File this under “why didn’t I think of this sooner?!” I mean, really! I love rice pudding and I love pumpkin pie. Put the two together and…OH MY! You have my new-favorite fall dessert.
Pumpkin Pie Rice Pudding: The Rice
Rice is the most important ingredient in rice pudding. It affects both the texture and flavor of the final pudding. For a classic textured pudding, use long-grain white rice. If you’d prefer a creamy, risotto-like rice pudding, use a medium or short-grain rice. This rice is often labeled “sushi rice” or arborio rice. To be honest, I can’t suggest one over the other. I go back forth between the two because I like them both.
While it’s fine to use any white rice you like, even the fragrant jasmine or basmati rices would work, there are two kinds of rice you want to avoid: instant rice and brown rice. The instant rice turns to mush when cooked under pressure and the brown rice would end up crunchy since it requires a much longer cooking time than white rice. “A longer cooking time?” I hear you say! “Then I’ll just increase the time!” Not so fast. An increased cooking time leads to one thing: scorched milk. So no brown rice for this recipe.
Pumpkin Pie Rice Pudding: Cooking
To make this pudding, combine whole or 2% milk in the bowl of an electric pressure cooker. (Don’t use half and half or heavy cream. Those two kinds of milk tend to curdle.)
Add brown sugar and turn on the saute setting. This warms the milk and dissolves the sugar. It takes about two minutes. During this time, stir the milk constantly with a wooden spoon. You’ll know when the sugar has dissolved because the milk turns a light beige from the sugar.
Add the rice and give it a stir. Then lock the lid and cook under high pressure for 10 minutes.
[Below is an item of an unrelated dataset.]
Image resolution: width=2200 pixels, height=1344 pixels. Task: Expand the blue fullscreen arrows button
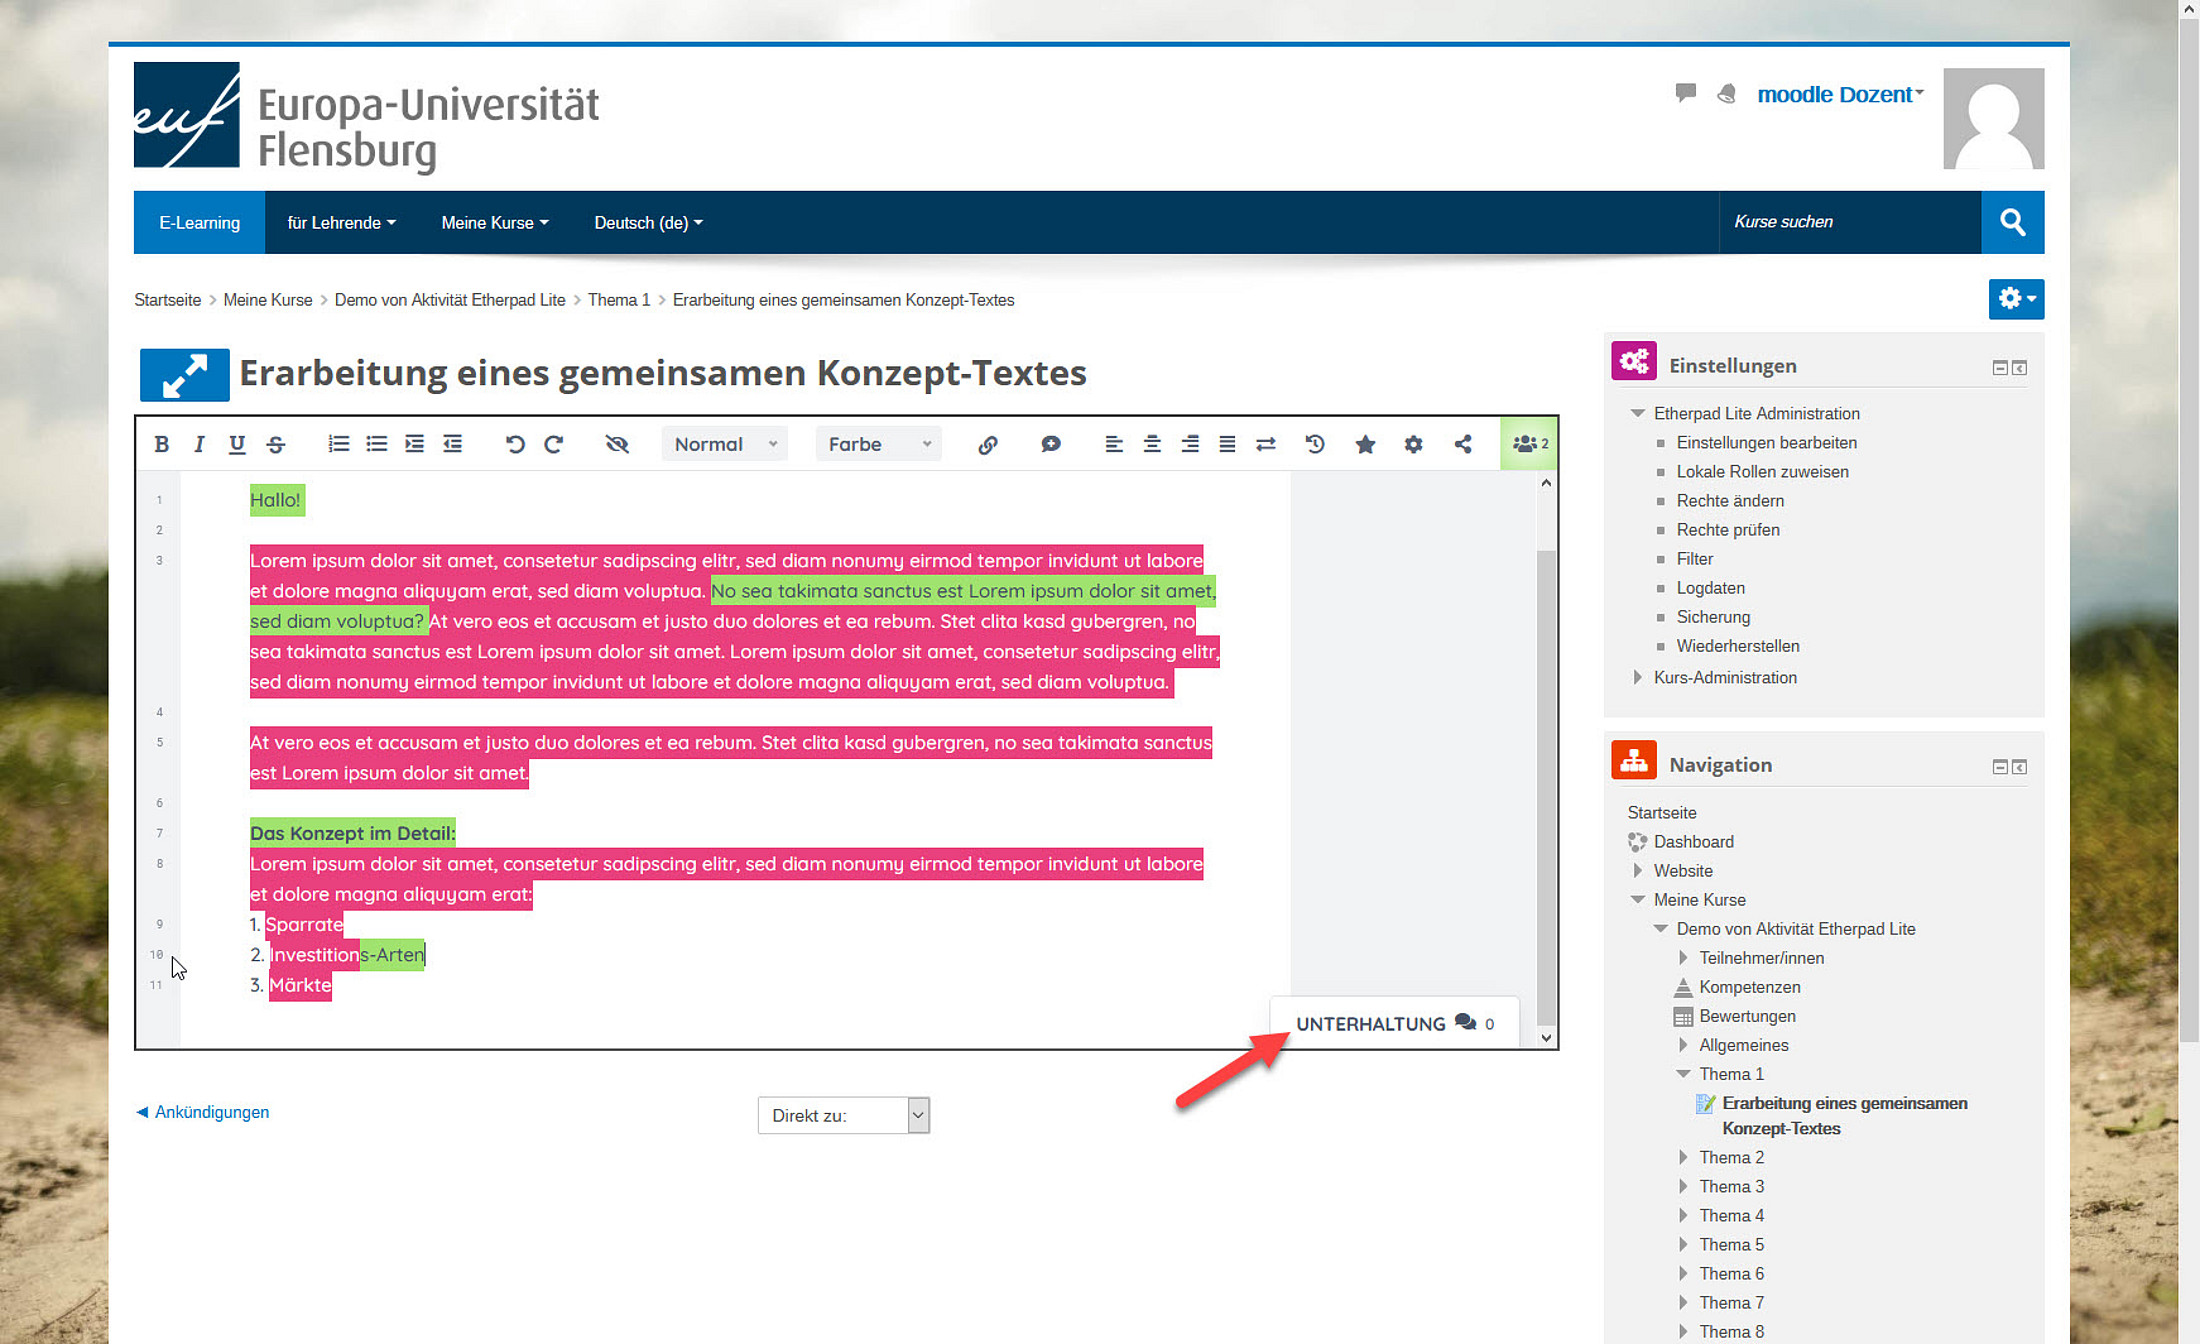pyautogui.click(x=184, y=375)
When the cooking time completes, turn off the pressure cooker but do NOT release the pressure. You want the pressure valve to drop on its own. This takes about 20 minutes. Keep your eye on the pot. It won’t beep or do anything else to alert you that the valve dropped. I usually set a timer so I remember to check the machine.
Once the pressure valve drops, it’s time to finish the pudding. Whisk an egg together with one cup of pumpkin and pumpkin pie spice. When you combine the egg with the pumpkin, it won’t scramble when it hits the hot pudding.
Turn the saute setting on again and cook the pudding, stirring constantly, until it thickens. This takes about three minutes.
As soon as the pudding is thick, pour it out of the pot into a 9 x13 baking dish. If you leave the pudding in the hot pot, the bottom overcooks and gets curdled. (Ask me how I know!)
Serve the pudding warm or chilled.
Pumpkin Pie Rice Pudding
- 3 cups whole milk
- 1/2 cup brown sugar, light or dark
- 1/2 cup long or medium grain-rice
- 1/8 teaspoon salt
- 1 cup pumpkin puree
- 1 large egg
- 2 teaspoons pumpkin pie spice
- 1 teaspoon vanilla extract
Combine the milk, brown sugar, and salt in the pot of electric pressure cooker. Turn on the sauté setting. Warm the milk and sugar until the sugar dissolves, stirring constantly with a wooden spoon, about 3 minutes. Add the rice and salt and stir to combine
Close and lock the lid. Pressure-cook for 10 minutes at HIGH pressure.
When the cooking cycle has completed, turn off the pressure cooker. Do not allow it to switch to the "keep warm" setting, as this can cause the bottom to scorch. Allow the pressure to release naturally, this takes 15 to 20 minutes. Unlock the lid and open the lid away from your face.
Whisk the pumpkin, egg, pumpkin pie spice, and vanilla together in a small bowl. (Doing this prevents the egg from scrambling when it hits the hot pudding. So it's not a step to skip!)
Whisk the rice pudding to combine. Add the pumpkin mixture. Stir to combine.
Turn on the sauté setting. Cook the pudding, stirring constantly, until it thickens, about 3 minutes. Remove the pot from the electric pressure cooker and pour the pudding into a greased 9 x13-inch pan. Serve warm or press a piece of plastic wrap onto the surface of the pudding. (This prevents a skin from forming.)
Store pudding in the refrigerator for up to four days.